- Exercise: Only one stretch of the data below is needed. Output the lines from the one with "The height and width of the screenshot is (324, 446)." up to and including the one with "Toggle auto-scale for", exactly as they stand.

[[ Extracted material, beginning ]]

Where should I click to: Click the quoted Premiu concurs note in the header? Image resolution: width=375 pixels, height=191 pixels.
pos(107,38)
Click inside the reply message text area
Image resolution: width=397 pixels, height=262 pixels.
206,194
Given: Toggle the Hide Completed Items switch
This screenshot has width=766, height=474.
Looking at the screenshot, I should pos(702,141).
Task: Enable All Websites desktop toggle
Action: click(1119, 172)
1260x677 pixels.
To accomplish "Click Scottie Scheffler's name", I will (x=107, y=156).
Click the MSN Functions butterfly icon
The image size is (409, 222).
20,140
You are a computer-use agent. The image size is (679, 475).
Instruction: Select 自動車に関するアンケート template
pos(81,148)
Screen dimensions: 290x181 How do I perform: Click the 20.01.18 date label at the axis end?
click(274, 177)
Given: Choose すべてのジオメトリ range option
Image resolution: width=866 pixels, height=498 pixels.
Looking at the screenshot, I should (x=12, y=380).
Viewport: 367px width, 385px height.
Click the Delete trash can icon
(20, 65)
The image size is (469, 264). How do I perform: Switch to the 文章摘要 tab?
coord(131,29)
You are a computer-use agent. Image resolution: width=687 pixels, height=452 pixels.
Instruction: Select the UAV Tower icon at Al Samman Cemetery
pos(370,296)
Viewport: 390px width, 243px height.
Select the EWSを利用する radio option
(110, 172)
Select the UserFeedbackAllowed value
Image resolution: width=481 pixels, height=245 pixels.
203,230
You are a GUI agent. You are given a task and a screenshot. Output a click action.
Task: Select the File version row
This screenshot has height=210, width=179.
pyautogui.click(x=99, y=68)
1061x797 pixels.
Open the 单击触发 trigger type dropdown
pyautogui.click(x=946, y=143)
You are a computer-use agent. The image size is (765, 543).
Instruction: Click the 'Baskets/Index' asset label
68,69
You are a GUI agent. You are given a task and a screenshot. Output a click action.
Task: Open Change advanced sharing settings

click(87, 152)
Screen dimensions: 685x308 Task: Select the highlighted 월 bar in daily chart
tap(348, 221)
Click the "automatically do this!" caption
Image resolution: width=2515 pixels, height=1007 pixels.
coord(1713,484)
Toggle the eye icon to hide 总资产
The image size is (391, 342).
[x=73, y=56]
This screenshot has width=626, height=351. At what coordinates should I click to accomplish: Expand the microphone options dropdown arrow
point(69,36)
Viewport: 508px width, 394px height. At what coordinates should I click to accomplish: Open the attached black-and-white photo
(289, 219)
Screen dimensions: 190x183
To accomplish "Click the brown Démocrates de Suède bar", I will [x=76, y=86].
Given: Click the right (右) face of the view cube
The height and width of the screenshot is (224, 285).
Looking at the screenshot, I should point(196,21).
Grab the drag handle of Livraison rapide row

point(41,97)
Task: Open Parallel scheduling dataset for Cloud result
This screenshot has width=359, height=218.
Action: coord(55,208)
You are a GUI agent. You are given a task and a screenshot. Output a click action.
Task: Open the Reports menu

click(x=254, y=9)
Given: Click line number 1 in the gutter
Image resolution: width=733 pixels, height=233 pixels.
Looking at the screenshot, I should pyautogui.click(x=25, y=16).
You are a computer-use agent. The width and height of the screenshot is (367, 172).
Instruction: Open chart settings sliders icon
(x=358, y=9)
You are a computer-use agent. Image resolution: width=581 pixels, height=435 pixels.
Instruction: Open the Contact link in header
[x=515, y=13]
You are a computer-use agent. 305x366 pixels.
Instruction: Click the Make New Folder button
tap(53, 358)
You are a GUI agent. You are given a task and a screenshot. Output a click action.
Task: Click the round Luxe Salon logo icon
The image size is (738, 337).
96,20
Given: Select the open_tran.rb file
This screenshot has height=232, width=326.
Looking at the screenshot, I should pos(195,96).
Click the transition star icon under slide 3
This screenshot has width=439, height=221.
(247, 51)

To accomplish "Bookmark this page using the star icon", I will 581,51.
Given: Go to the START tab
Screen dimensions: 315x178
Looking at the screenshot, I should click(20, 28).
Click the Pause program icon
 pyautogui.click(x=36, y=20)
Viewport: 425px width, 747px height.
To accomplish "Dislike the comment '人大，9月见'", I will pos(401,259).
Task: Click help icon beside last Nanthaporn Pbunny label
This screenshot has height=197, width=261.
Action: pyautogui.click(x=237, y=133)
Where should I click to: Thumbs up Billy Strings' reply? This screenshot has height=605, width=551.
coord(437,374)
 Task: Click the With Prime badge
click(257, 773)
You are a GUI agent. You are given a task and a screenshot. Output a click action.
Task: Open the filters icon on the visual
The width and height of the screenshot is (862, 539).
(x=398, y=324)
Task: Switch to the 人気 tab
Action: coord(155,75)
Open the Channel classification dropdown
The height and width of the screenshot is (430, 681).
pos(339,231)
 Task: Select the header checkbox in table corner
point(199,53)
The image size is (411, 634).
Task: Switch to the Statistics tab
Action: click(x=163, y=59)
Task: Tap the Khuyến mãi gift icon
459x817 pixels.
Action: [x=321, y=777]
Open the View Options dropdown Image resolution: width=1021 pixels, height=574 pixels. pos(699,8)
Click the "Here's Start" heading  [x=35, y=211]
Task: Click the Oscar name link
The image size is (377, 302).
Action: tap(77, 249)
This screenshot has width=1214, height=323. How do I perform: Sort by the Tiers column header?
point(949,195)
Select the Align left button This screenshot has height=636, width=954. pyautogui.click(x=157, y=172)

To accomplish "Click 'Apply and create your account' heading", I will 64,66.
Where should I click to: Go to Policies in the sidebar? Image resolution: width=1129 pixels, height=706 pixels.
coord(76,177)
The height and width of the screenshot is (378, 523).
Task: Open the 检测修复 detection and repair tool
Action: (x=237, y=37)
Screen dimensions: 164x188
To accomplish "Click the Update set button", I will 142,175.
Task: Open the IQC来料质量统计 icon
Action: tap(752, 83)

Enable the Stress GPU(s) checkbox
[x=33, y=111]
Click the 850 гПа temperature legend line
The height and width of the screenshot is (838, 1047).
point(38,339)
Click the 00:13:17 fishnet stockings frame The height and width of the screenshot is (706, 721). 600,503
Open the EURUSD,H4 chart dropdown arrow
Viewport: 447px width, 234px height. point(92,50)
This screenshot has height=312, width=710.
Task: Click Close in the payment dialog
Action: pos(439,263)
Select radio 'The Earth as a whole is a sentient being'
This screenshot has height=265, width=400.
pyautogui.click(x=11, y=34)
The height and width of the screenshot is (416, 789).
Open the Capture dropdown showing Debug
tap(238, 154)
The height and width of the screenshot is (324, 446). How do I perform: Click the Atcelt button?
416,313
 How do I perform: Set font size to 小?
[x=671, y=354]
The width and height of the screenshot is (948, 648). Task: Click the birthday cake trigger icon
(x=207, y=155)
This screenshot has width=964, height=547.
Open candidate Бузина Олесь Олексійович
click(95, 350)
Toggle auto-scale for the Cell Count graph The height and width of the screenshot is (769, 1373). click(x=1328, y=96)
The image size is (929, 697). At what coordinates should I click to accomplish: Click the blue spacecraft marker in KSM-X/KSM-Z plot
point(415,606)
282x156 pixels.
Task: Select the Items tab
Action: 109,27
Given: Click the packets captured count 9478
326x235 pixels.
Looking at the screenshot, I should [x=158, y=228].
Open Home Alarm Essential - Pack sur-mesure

[[ Extracted material, end ]]

- Response area:
The height and width of the screenshot is (324, 446). How do I perform: Click the Atcelt button?
416,313
 How do I perform: Set font size to 小?
[x=671, y=354]
The width and height of the screenshot is (948, 648). Task: Click the birthday cake trigger icon
(x=207, y=155)
This screenshot has width=964, height=547.
Open candidate Бузина Олесь Олексійович
click(95, 350)
Toggle auto-scale for the Cell Count graph The height and width of the screenshot is (769, 1373). click(x=1328, y=96)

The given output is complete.